Given task A -> From the passage on colonization and anthropology, list every role used to describe Vine Deloria Jr.
Given task B -> According to the passage on colonization and anthropology, in what year did Vine Deloria Jr. publish Custer Died for Your Sins: An Indian Manifesto?
Given task C -> Summarize the passage on colonization and anthropology in two sentences.

19.2 Colonization and Anthropology

Written by the Fiveable Content Team • Last updated August 2025
Written by the Fiveable Content Team • Last updated August 2025
🗿Intro to Anthropology
Unit & Topic Study Guides

Colonization and Anthropology

Anthropology as a discipline grew up alongside European colonialism, and that timing wasn't a coincidence. Colonial governments funded research, shaped research questions, and used anthropological findings to manage the peoples they colonized. Understanding this history is essential for grasping why the field looks the way it does today and why Indigenous scholars have pushed so hard to change it.

Impact of Vine Deloria Jr.

Vine Deloria Jr. was a Standing Rock Sioux author, theologian, historian, and activist who became one of the most influential critics of how anthropology treated Native peoples. His 1969 book Custer Died for Your Sins: An Indian Manifesto argued that anthropologists treated Native Americans as objects of study rather than as living people with their own voices and priorities. He pointed out that researchers would arrive on reservations, extract information for their careers, and leave without giving anything meaningful back to the communities they studied.

Deloria challenged the assumption that non-Native academics had the authority to speak on behalf of Native peoples. He pushed for Native Americans to take control of their own narratives and conduct their own research.

His impact on the field was substantial:

  • He helped establish Native American studies as a recognized academic discipline, encouraging more Native scholars to enter academia and challenge dominant narratives.
  • His critiques pushed anthropologists toward greater reflexivity, meaning they started examining their own assumptions, methods, and power dynamics when working with Indigenous communities.
  • The ethical standards that now guide research with Indigenous peoples owe a significant debt to the questions Deloria raised.

Provided material ->
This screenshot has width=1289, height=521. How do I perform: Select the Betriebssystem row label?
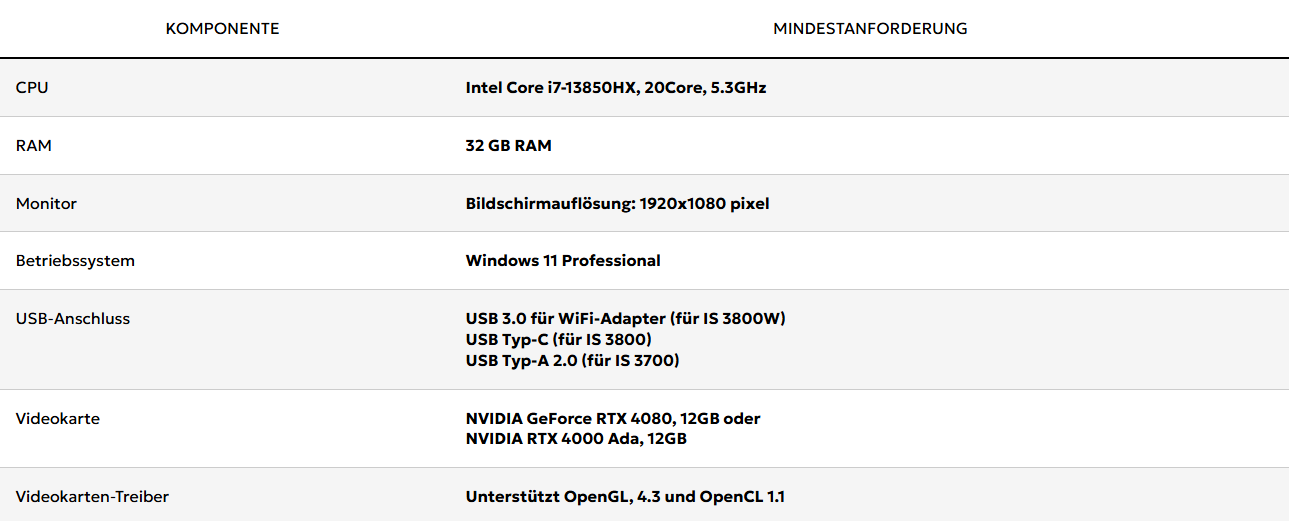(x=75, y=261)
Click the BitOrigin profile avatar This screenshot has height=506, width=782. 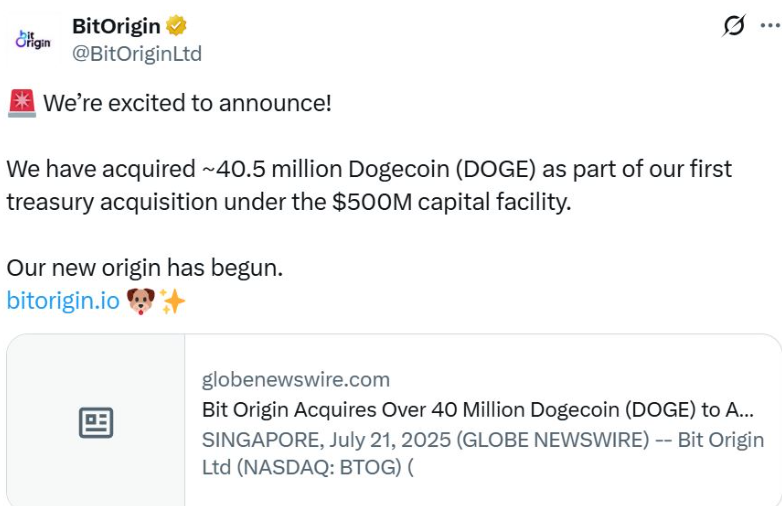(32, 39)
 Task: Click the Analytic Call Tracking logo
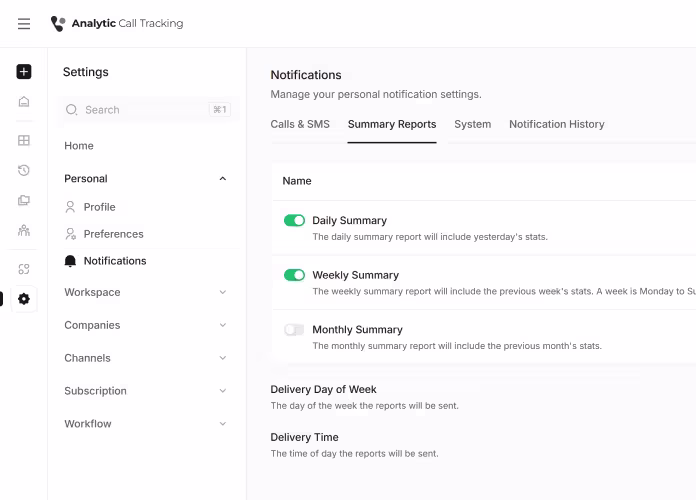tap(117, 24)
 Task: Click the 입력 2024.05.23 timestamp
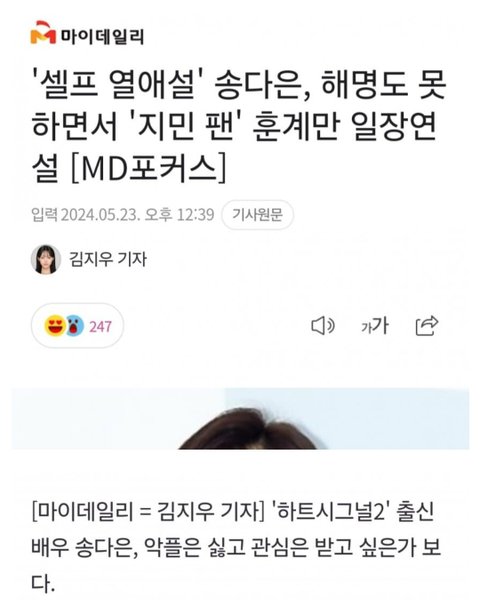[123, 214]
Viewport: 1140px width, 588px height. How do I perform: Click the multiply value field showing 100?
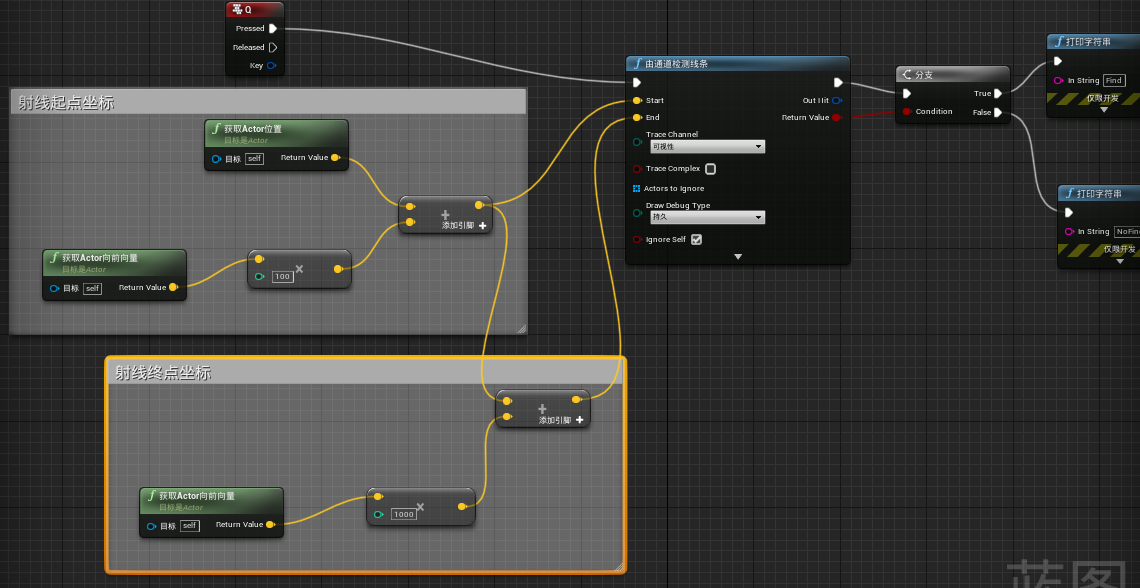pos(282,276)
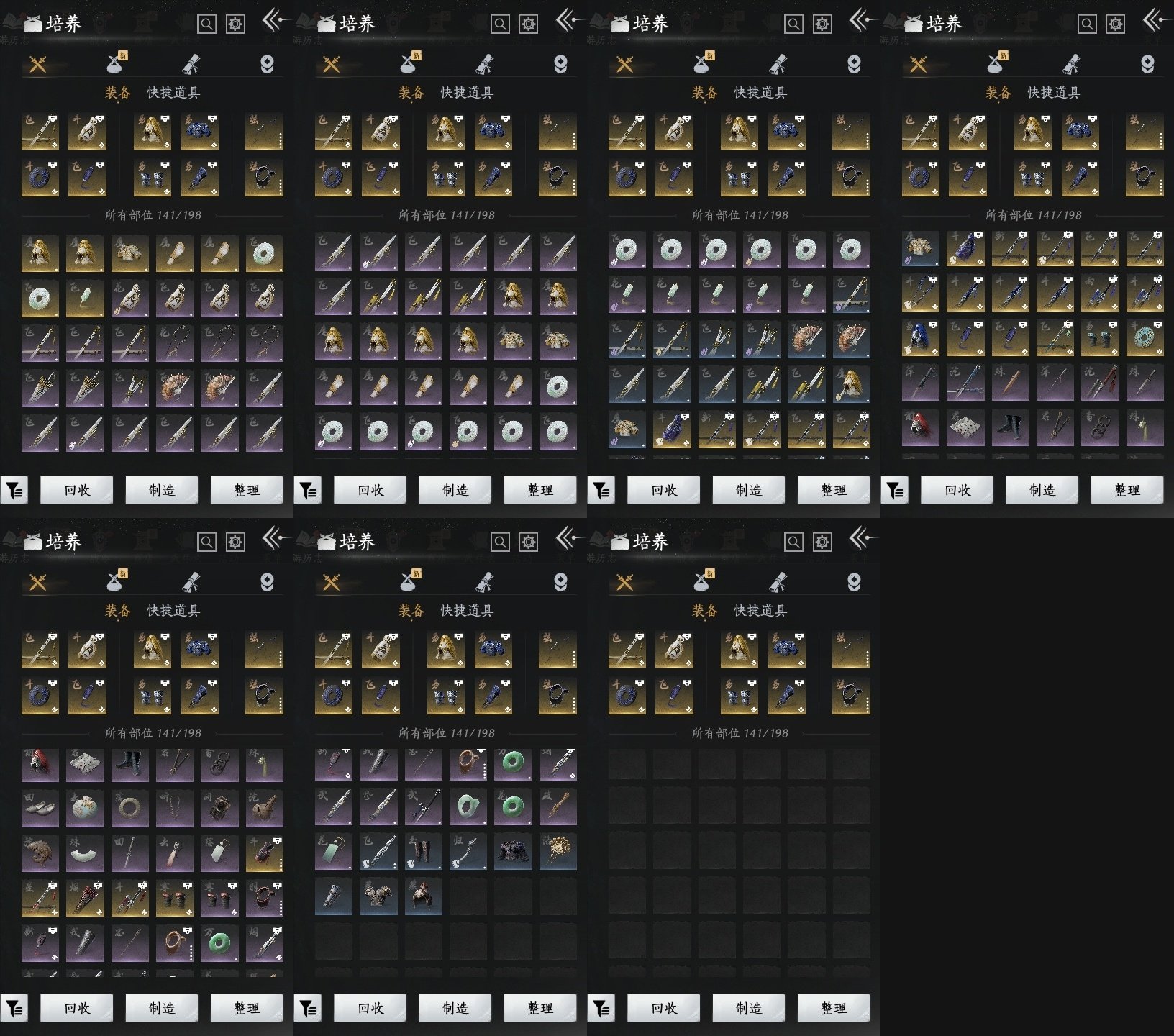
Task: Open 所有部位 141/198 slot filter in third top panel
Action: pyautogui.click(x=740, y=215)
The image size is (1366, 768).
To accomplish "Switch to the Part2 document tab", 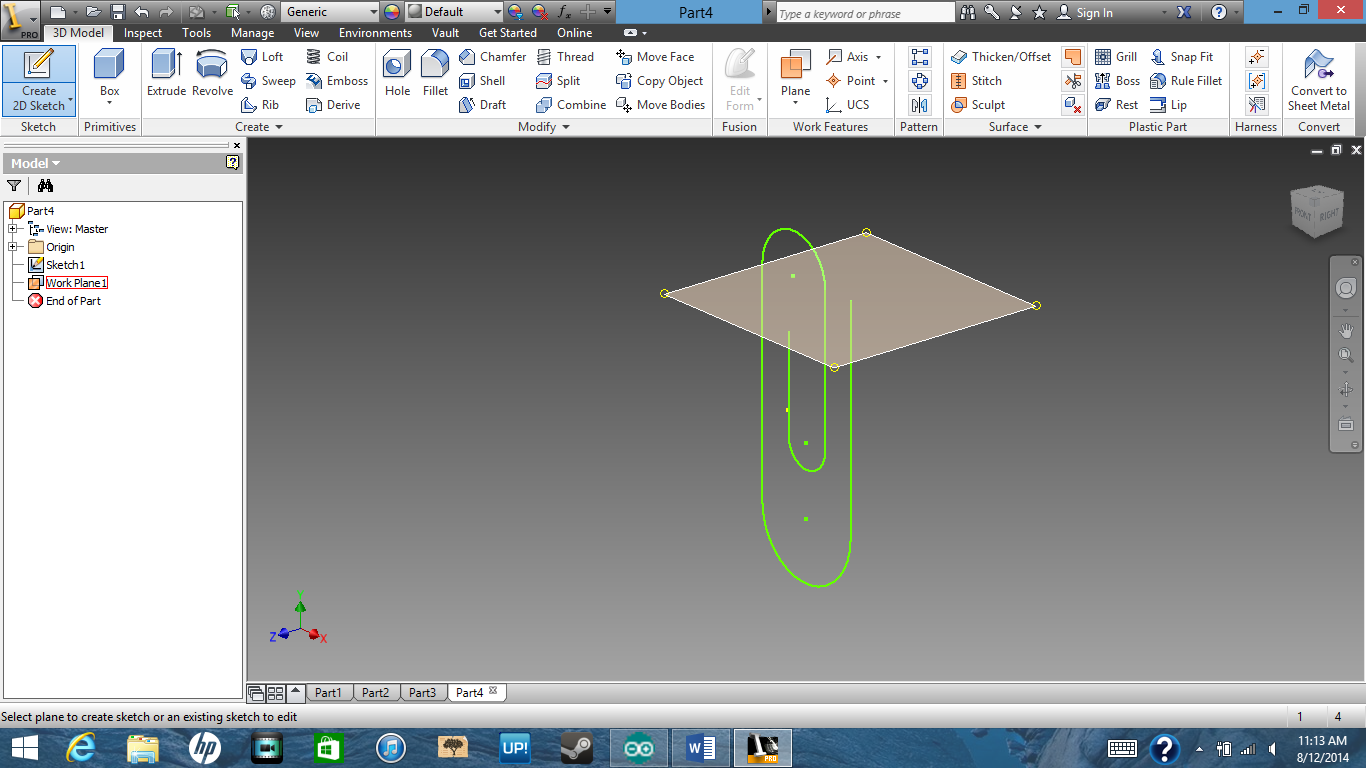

Correct result A -> Author, theologian, historian, and activist.

Correct result B -> 1969

Correct result C -> Anthropology developed alongside European colonialism: colonial governments funded research, shaped its questions, and used its findings to manage colonized peoples. The Standing Rock Sioux critic Vine Deloria Jr. argued that anthropologists treated Native Americans as objects of study, and his critiques helped establish Native American studies, encouraged greater reflexivity among anthropologists, and shaped the ethical standards for research with Indigenous peoples.